Primary LanguageJupyter Notebook


Sen1Floods11: a georeferenced dataset to train and test deep learning flood algorithms for Sentinel-1 (Example). This data was generated by Cloud to Street, a Public Benefit Corporation: https://www.cloudtostreet.info/. For questions about this dataset or code please email support@cloudtostreet.info.

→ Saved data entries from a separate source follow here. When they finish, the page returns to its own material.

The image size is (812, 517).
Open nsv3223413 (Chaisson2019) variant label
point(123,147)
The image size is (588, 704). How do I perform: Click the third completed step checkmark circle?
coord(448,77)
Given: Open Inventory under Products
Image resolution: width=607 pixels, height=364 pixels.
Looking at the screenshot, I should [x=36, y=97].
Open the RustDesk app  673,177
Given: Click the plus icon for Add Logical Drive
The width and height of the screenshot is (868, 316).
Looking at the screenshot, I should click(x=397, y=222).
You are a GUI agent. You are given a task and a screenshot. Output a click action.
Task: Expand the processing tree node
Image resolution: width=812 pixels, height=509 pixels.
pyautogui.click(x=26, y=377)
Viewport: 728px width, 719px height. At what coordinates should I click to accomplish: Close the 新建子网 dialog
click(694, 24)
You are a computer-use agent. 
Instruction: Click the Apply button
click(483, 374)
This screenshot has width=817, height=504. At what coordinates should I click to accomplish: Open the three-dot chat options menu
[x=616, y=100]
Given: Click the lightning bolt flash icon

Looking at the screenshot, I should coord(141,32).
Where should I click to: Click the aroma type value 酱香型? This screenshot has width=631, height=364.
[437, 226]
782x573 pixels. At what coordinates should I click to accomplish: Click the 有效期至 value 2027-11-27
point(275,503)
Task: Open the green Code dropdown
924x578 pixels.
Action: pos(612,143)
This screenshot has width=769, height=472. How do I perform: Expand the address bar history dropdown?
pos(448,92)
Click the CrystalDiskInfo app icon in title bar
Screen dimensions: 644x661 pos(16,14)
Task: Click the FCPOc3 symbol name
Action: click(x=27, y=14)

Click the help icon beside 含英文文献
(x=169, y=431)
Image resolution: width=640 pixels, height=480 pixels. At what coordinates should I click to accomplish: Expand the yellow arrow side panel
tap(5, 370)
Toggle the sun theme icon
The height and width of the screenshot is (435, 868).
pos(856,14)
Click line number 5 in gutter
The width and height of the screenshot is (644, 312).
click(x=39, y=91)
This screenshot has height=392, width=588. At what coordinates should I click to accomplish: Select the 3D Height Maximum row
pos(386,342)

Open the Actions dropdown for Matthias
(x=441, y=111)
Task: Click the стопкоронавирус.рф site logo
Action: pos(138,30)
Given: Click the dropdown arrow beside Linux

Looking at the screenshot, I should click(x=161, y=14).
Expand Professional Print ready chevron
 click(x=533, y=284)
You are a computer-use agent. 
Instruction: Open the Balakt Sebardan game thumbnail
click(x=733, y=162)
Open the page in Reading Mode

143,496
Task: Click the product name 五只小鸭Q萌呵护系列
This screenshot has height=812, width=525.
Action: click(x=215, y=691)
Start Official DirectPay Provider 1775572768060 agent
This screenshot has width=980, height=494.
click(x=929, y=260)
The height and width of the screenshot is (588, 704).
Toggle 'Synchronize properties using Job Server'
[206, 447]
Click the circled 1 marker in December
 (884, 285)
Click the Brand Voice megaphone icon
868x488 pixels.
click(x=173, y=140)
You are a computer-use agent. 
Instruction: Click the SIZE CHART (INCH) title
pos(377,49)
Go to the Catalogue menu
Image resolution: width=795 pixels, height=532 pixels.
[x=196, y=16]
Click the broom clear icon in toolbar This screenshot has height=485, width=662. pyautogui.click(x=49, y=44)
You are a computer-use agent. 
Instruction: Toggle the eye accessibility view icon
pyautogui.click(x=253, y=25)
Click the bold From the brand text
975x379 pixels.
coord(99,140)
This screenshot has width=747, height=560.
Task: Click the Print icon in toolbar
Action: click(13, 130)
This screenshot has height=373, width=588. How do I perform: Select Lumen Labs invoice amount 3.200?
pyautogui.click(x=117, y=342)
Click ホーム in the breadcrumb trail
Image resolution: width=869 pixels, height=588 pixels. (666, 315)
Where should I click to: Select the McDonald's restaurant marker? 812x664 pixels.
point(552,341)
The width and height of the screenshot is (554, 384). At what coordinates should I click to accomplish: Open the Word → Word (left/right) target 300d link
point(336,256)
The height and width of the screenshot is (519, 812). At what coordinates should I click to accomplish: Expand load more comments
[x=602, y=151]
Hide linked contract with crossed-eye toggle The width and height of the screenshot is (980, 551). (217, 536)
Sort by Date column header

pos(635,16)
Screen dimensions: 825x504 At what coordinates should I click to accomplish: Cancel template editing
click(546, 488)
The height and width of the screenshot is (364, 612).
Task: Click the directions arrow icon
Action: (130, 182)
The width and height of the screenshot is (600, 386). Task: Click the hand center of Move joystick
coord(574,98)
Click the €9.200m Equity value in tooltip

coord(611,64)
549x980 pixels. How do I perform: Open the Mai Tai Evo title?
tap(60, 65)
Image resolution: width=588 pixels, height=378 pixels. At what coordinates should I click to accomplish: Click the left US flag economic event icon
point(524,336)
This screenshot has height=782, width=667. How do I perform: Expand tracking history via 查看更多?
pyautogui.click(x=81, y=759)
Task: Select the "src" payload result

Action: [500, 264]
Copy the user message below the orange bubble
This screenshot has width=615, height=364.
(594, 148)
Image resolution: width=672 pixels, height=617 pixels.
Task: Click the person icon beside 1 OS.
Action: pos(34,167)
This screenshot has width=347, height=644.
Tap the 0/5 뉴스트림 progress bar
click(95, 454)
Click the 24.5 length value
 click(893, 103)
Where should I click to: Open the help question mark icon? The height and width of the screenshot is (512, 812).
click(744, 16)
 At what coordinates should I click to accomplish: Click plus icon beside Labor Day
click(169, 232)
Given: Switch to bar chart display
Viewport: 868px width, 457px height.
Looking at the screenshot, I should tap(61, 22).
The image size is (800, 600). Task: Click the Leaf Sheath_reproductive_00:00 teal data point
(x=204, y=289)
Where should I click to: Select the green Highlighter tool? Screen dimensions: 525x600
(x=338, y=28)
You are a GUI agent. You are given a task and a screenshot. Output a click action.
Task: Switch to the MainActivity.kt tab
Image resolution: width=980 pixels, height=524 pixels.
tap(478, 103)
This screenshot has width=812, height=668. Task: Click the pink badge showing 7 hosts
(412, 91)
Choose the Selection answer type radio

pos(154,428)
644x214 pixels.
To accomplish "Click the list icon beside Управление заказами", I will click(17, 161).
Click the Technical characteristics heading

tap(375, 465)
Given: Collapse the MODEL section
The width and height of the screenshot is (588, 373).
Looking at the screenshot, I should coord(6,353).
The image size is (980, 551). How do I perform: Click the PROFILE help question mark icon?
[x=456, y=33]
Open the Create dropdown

Please cite this data as:

Bonafilia, D., Tellman, B., Anderson, T., Issenberg, E. 2020. Sen1Floods11: a georeferenced dataset to train and test deep learning flood algorithms for Sentinel-1. The IEEE/CVF Conference on Computer Vision and Pattern Recognition (CVPR) Workshops, 2020, pp. 210-211.

Available Open access at: http://openaccess.thecvf.com/content_CVPRW_2020/html/w11/Bonafilia_Sen1Floods11_A_Georeferenced_Dataset_to_Train_and_Test_Deep_Learning_CVPRW_2020_paper.html

Dataset Access

The dataset is available for access through Google Cloud Storage bucket at: gs://cnn_chips/

You can access the dataset bucket using the gsutil command. If you would like to download the entire dataset (~14 GB) you can use gsutil rsync to clone the bucket to a local directory. The -m flag is recommended to speed downloads. See the example below.

$ gsutil -m rsync -r gs://cnn_chips /YOUR/LOCAL/DIRECTORY/HERE

If using an example notebook, you can download the dataset to the folder that notebooks expect it to be in by running

$ mkdir /home/files3
$ gsutil -m rsync -r gs://cnn_chips /home/files3

Dataset Information

Each file follows the naming scheme EVENT_CHIPID_LAYER.tif (e.g. Bolivia_103757_S2.tif). Chip IDs are unique, and not shared between events. Events are named by country and further information on each event (including dates) can be found in the event metadata below. Each layer has a separate GeoTIFF, and can contain multiple bands in a stacked GeoTIFF. All images are projected to WGS 84 (EPSG:4326) at 10 m ground resolution.

Layer Description Values Format Bands
QC Hand labeled chips containing ground truth -1: No Data / Not Valid
0: Not Water
1: Water
512 x 512
1 band
0: QC
S1 Raw Sentinel-1 imagery.
IW mode, GRD product
See here for information on preprocessing
Unit: dB GeoTIFF
512 x 512
2 bands
0: VV
1: VH
S2 Raw Sentinel-2 MSI Level-1C imagery
Contains all spectral bands (1 - 12)
Does not contain QA mask
Unit: TOA reflectance
(scaled by 10000)
512 x 512
13 bands
0: B1 (Coastal)
1: B2 (Blue)
2: B3 (Green)
3: B4 (Red)
4: B5 (RedEdge-1)
5: B6 (RedEdge-2)
6: B7 (RedEdge-3)
7: B8 (NIR)
8: B8A (Narrow NIR)
9: B9 (Water Vapor)
10: B10 (Cirrus)
11: B11 (SWIR-1)
12: B12 (SWIR-2)

Example images

A sample of the dataset for chip Spain_7370579 is provided at in ./sample

Example Use

Main_Training_Stuff.ipynb runs shows how to go through the training loop with the dataset. Test_Models.ipynb runs shows how to go evaluate a model on the test sets.

Event Metadata

Locations of the flood events and metadata is contained in Sen1Floods11_Metadata.geojson. The following fields can be found:

Field Description
ID Unique ID for each event
location Flood event location (country)
ISO_CC ISO Country Code for flood event location
s1_date Date (YYYY-MM-dd) that Sentinel-1 image was acquired
s2_date Date (YYYY-MM-dd) that Sentinel-2 image was acquired
orbit Orbit (ASCENDING or DESCENDING) that Sentinel-1 image was acquired
rel_orbit_num Relative Orbit Number that Sentinel-1 image was acquired
coincident_size Number of coincident tiles from S2
VH_thresh Threshold used for Sentinel-1 VH band to classify water in reference S1 classification
train_chip Number of chips used for training
val_chip Number of chips used for validation